Scribe notes for Feb 27, 2013

Muh-Wei Chern

File System Goals

Performance

Durability Atomicity (Correctness) What can go wrong with durability?
image1
What failures are we worried about?

We want to come up with a model for failures; this model is crucial because it will affect our design. We want the model to be simple and corresponds to reality.

For now, let us worry about a simple model that has no battery and the only failure it has is losing power.
image2

Suppose you have a write_sector, what happens if you lose power in the middle of writing write_sector?
1. It might still work!
2. Bad sector results because it is writing in process.

To model this:
image3
image8

"Classic" Solution
3 copies:
image4
Write all three copies, one at a time.

To read:
if F1 = F2
      return F1
else
      F3

We want less than 3 copies

Lampson-Sturgis Assumptions

Rename system call: rename("a","b")
image5
1. Read inode 357 into memory
2. Read data block 952736 into RAM
3. Change "a" to "b" in RAM
4. Write data block out to disk
5. Update inode time stamp
6. Write inode to disk

What can go wrong?
Suppose there is a crash between steps 4 and 5, after reboot, data will change but inode will not be updated.

CS111 Assumptions
Single data block writes are atomic; either all blocks write successfully or none gets written, all-or-nothing.

rename("d/a", "e/a"): Renaming a file that used to be in directory d to a file in directory e.
image6

1. Write 1012
2. Write 952736

We want to do step 1 before step 2 because if we do step 2 first and it crashes, the file "a" would disappear.
The advantage of doing step 1 before step 2 is that we can keep track of the file, but the disadvantage is if it crashes between steps 1 and 2, it will lose the link to the data, which is bad.

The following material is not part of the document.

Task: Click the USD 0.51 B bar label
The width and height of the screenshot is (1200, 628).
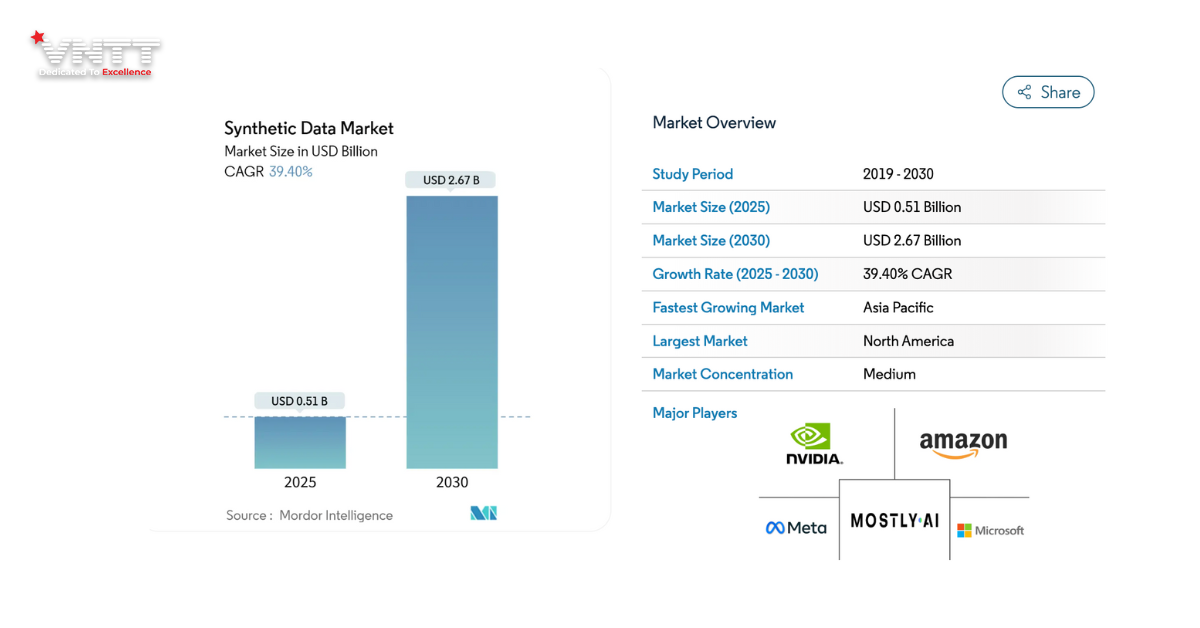Action: tap(299, 401)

The solution would be to do something between steps 1 and 2.
1. Write 1012
2. Write "921 with a link count of 2"
3. Write 952736
4. Write "921 with a link count of 1"
This solution would cause memory leak sometimes and we can still lose data if it crashes between the new steps 1 and 2.

The solution to the case above would be to switch the order of steps 1 and 2.
1. Write "921 with a link count of 2"
2. Write 1012
3. Write 952736
4. Write "921 with a link count of 1"
If it crashes between the new steps 1 and 2, it would cause memory leak but will not lose data; having memory leak is better than losing the whole data.

Models of Underlying Systems

Example: for BSD-style file system
Recall that a BSD-style file system has superblock, bitmap, inode table, and data blocking containing directories, indirect blocks and ordinary data.

Invariants for our system
(1) Every block in the file system is used for exactly one purpose.
(2) All referenced blocks are properly initialized with data appropriate for their type.
(3) All referenced data blocks are marked used in bitmap.
(4) All unreferenced data blocks are marked as free in bitmap.

Consequences of Violation
Violating (1), (2) or (3) would cause a disaster. Violating (4) would cause memory leak, so (4) is the only candidate to be removed.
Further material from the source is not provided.